I'm super excited to have this available for parents who want to read, as the tagline suggests, Parenting Truthbombs and Comforting Words.
Parenthood can be a lonely, isolating experience. It can also be so blissful that your heart may actually burst. Normalising that epic combination is what I feel so strongly about. Let's face it - things ain't bliss 24/7. And that's totally okay! The more we read about this and normalise this kind of balance, the easier it will be to cope with.
If you loved Mama, Let's Be Honest, you'll love this newly revised "version" with fresh content, new worksheets and in-depth suggestions for how to support your parenting and living journey.
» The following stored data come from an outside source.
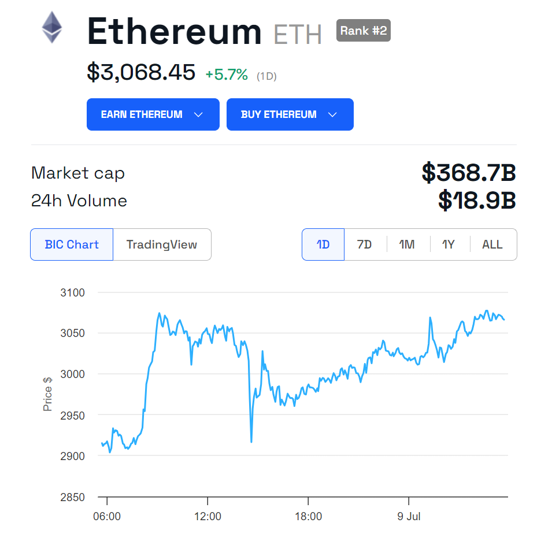Click the 12:00 tick on chart axis

(208, 516)
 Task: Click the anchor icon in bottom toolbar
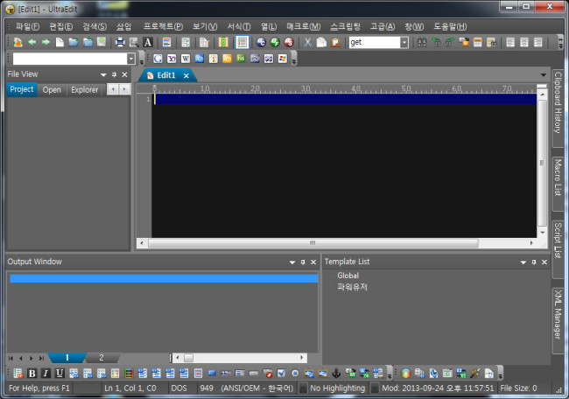coord(336,374)
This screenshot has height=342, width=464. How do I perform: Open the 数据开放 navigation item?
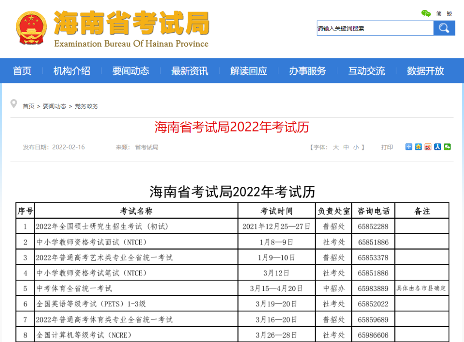coord(425,71)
I use the term revised "version" loosely. To be honest (pun unintended), it's been totally gutted and reimagined.
I also outsourced some of the design which I feel good about. It's really hard being a one-woman show. I purchased some fonts and themes. But the star of the show is the photography. Amy Rowsell Photography took some stunning images of myself and the girls. Featured on the cover is darling Asher, feeding. Throughout are lovely images of the girls playing with some of my favourite and most useful parenting quotes.
When I released my first eBook in 2018, I was very much in a stage of feeding a lot, recovering from birth, sleeping in random increments of time. And whilst I was doing this, I was writing, writing, writing.
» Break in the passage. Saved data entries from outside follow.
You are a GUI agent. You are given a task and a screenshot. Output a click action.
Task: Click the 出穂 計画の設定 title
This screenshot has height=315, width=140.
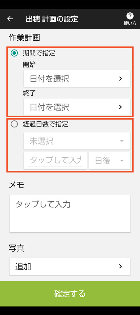[52, 19]
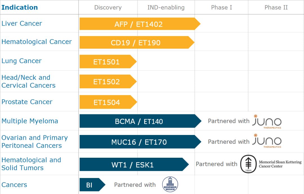This screenshot has height=194, width=304.
Task: Click the ET1502 orange arrow bar
Action: click(x=106, y=82)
This was also not my first rodeo. I was reflecting a lot on the differences between my two pregnancies, births, feeding and postpartum experiences.
And this kind of hurt. I was hurting. I thought that having a VBAC (vaginal birth after caesarean) and breastfeeding on my terms (one breast because the other was mangled during a surgical procedure) was going to be the end of that pain. If anything, it amplified it. I realised that this is how it should have been to begin with. In hindsight, I was grieving. It was bittersweet. I should have felt supported during my first birth, like I was during my second. I should have been offered more breastfeeding support. I shouldn't have felt so alone. But I did. And that kind of sucked.
A lot of my words were discussing how unwell I was following my first birth. "And this is how I dealt with that using these evidence-based practices and considering x, y, z." I have scrapped that kind of theme - a theme of suffering becoming productive. I have actually changed my entire stance in that regard. If you've followed me for a while, you'll know that I believe that postnatal depression and anxiety is often a very reasonable response to this time. You're not "unwell". You're within a process of incredible transition. And this is obviously going to shine through somewhere. This is why I felt the need to write this resource in the most inclusive way that I possibly can; ensuring that the experiences of those with or without postnatal depression were included. Yet highlighting the fact that there are some crossovers between parents who experience postnatal depression and those who don't. We don't always need to pathologise these crossovers.
The experience can be quite universal. We can all benefit from the tools that I offer. We all need help.
We do parents a disservice if we only act upon inklings that postnatal depression may be present. And we do parents a disservice again if we stigmatise postnatal depression as an "illness". It's very, very serious - but it says more about our systems and practices than it does about that individual parent and their family. Shame and self-blame are already rife within parenthood. We can find the balance of normalising postpartum mental health challenges without making it yet another thing on a struggling parent's to-do list. They already know that it hurts. We don't need to tell them so. We need to do something about why they are hurting.
This is why I also ditched the "Mama" vibe (including the title and language throughout). This also was not inclusive. I just wanted to shift entirely away from myself as a "mother" and towards the postnatal period as an entire movement. Although, you can relax because the story of me throwing a picture book against a wall is totally still there.
This resource is 121 pages long and the contents page is available for you to view.
There truly is something for everyone.